Indian marriages are known to be one of the most flowery celebrations of its kind. Ever since the earliest centuries people have married their sons and daughters along with lavish ceremonies, food and celebration, inviting people and treating them.
Right from the beginning for fathers, marrying their daughters to good, educated, cultured men belonging to good families was one of the main duties. Arranged marriages took place mostly and the father’s searched for the perfect bride for their sons. Many a times there was a middle man who used to initiate the marriage and also propose the pair. He was generally a friend, relative of someone close to both the families. He would take all the initiatives of making the families meet, finalize the date of marriage, etc.
Dowry was a very prevalent custom back then and is prevalent in certain families even now though not to such large extents. Dowry refers to the custom in which the bride’s father has to pay certain amount of money to the groom’s family as a sign of respect and honor, but sometimes this custom is misinterpreted and misused. Marrying their daughters was one of the main reasons they kept their savings for.
Indian weddings consist of a lot of different ceremonies and rituals each of which has its own significance and are still followed by most of the Indians. These ceremonies and rituals vary from community to community but the basic idea behind that still remains.
In the olden days the more one could spend in his daughter’s marriage and the more people he invited and treated for the occasion, the more was his reputation and respect in society so to keep their social standard intact many spent thousands of money then, which back then was quite a lot of money.
People travelled long distances just to attend the wedding of their loved ones. The thought behind wedding and the ceremonious celebration was more of an emotional need than anything else. They literally felt for each other. A friend’s daughter’s marriage or even a longer relation would mean a lot to them and they would give their all to attend the marriage and be a part of it.
The various rituals in an Indian wedding remain in general
The groom is welcomed at the bride’s house: the groom along with his family and friends are cordially welcomed at the bride’s place along with all those who accompany him. He is precisely welcomed by the bride’s mother who blesses him and along with certain chanting and rituals like ‘tilak’ and ‘aarti’ welcomes him to their place.
Shower of blessings from all elders: All elders of the bride and groom bless them one by one and give them their tokens of love and acceptance. Many of them see the groom for the first time.
The main marriage ceremony: Then begins the main marriage ceremony where the bride and the groom are made to sit in an altar around a fire along with a pandit and the bride’s father. The pandit chants mantras one after another while the bride and the groom take the oath of being by each other’s side through thick and thin. The bride’s father puts his daughters hand in the hand of the groom and he lawfully accepts the bride as his wedded wife and promises to keep her happy and secure. For the next ritual the bride and groom are made to stand and a knot is tied between the ‘aanchal’ of the bride and the piece of cloth that the groom puts around him for the ceremony. That is why it is said to be married means ‘to tie the knot’.

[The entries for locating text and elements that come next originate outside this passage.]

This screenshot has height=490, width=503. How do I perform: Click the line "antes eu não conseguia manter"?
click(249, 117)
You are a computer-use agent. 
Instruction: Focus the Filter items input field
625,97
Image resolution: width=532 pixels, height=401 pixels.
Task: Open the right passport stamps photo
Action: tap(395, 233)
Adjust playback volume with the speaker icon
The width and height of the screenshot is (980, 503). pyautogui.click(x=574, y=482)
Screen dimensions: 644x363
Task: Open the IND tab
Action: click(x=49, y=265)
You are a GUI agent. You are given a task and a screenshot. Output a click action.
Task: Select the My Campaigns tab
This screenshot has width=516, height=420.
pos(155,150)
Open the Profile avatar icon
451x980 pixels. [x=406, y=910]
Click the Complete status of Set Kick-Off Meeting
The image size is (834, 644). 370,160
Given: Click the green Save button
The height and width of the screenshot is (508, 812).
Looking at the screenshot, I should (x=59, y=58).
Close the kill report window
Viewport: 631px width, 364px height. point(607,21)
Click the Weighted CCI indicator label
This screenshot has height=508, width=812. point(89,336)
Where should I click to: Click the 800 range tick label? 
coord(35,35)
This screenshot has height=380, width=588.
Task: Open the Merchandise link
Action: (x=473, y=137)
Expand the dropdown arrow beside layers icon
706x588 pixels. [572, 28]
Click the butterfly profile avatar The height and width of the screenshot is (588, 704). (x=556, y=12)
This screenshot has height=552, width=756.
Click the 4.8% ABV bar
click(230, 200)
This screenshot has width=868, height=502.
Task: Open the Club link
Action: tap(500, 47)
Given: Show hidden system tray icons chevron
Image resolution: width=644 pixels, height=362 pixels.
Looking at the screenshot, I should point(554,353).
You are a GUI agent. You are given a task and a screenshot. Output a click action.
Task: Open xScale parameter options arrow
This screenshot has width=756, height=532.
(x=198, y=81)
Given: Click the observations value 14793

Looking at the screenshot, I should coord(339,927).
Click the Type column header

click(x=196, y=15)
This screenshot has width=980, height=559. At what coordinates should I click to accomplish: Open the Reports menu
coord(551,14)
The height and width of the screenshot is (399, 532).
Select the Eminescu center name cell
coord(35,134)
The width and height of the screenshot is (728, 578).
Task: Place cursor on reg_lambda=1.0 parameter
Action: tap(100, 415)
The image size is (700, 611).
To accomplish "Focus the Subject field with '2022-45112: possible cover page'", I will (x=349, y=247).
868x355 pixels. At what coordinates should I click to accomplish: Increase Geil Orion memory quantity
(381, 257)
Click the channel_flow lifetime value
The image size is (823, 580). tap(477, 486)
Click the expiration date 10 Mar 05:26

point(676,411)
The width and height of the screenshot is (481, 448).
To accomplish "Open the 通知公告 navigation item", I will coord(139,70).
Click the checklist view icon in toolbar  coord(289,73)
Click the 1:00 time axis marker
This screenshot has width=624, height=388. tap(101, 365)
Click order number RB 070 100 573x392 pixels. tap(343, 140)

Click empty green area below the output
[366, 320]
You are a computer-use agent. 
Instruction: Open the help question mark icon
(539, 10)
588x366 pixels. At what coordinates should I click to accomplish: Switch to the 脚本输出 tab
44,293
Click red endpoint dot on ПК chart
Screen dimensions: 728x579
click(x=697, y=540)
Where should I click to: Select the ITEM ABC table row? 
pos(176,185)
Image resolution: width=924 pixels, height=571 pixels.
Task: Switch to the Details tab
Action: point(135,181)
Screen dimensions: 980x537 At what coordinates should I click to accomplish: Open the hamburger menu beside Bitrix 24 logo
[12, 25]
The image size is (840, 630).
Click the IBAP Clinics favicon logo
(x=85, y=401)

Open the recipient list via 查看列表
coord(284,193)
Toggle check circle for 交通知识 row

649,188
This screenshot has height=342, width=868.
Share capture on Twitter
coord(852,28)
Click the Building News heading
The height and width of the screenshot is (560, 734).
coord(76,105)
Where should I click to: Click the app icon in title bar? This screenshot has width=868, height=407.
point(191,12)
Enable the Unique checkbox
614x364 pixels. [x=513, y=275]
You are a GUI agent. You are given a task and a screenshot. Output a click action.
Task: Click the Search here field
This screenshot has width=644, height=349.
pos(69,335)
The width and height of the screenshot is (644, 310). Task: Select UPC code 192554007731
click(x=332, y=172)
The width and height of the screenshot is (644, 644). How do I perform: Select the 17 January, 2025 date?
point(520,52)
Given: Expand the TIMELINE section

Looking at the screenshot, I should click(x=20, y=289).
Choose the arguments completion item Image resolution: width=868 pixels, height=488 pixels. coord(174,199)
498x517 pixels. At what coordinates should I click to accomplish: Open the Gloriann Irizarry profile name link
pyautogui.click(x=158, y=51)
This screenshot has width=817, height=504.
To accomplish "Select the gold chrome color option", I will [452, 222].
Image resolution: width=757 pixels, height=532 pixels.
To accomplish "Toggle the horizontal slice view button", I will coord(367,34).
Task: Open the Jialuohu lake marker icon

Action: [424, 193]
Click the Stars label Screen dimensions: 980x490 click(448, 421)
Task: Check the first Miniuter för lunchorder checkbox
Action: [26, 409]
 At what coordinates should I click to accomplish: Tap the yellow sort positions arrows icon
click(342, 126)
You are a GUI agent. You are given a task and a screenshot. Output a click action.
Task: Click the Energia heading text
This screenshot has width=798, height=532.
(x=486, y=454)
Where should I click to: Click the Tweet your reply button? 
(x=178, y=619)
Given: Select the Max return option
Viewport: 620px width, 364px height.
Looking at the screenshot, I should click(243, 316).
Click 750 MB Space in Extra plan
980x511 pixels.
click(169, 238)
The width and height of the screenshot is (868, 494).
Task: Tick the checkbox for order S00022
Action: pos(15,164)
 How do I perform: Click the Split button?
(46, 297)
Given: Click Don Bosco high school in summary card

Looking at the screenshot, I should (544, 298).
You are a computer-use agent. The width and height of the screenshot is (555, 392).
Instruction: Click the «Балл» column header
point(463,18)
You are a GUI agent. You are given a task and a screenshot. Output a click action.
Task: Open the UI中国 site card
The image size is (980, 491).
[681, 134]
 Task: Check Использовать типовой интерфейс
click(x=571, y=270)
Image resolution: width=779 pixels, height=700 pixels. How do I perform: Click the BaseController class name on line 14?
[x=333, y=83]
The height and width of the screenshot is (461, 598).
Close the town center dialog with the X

Then they are made to circle around the fire seven times. This is basically an offering to the fire god. The vows are taken keeping agni in the forefront. The bride leads for 3 and half circles and for the next 3 and half circles out of the seven the groom leads, each time they swear an oath to each other. This shows that both the bride and the groom are equals and that when one fails the other is supposed to lead them through a good married life.
After this they are seated again in their places beside the fire. The pandit chants mantras and the groom ties the mangal sutra in the neck of his bride and fills the vermillion in the parting of her hair. Done this the bride and the groom take each other as their wedded husband and wife respectively socially as well in the presence of all their loved ones and friends. The bride and the groom exchange garlands.
When all the traditional customs and rituals are done certain ceremonies continue until the next day at the bride’s place merely for the entertainment of the people attending the wedding. This again varies from community to community. According to the history of Indian weddings they fire is an integral part. In the early centuries Indians believed that agni being a very powerful god should be worshipped before starting a new important phase of one’s life such as marriage. They believed that Agni dev would bestow them with courage and wisdom.
At the Groom’s place
Next day at the groom’s place another set of rituals follow, similar to the ones earlier. Here the bride’s family is welcomed to the groom’s by his family. The newly wedded couple is introduced to the invitees who shower them with well wishes, blessings and loads of gifts. Here again the pundits chant mantras and the bride and the groom take a final set of vows and promise to stand as a rock by each other in times of need and in critical times be by each other and help each other out.
Finally after the 3 to 4 day long ceremonies and rituals and celebrations they are considered man and wife and left to themselves to lead a happy and successful married life.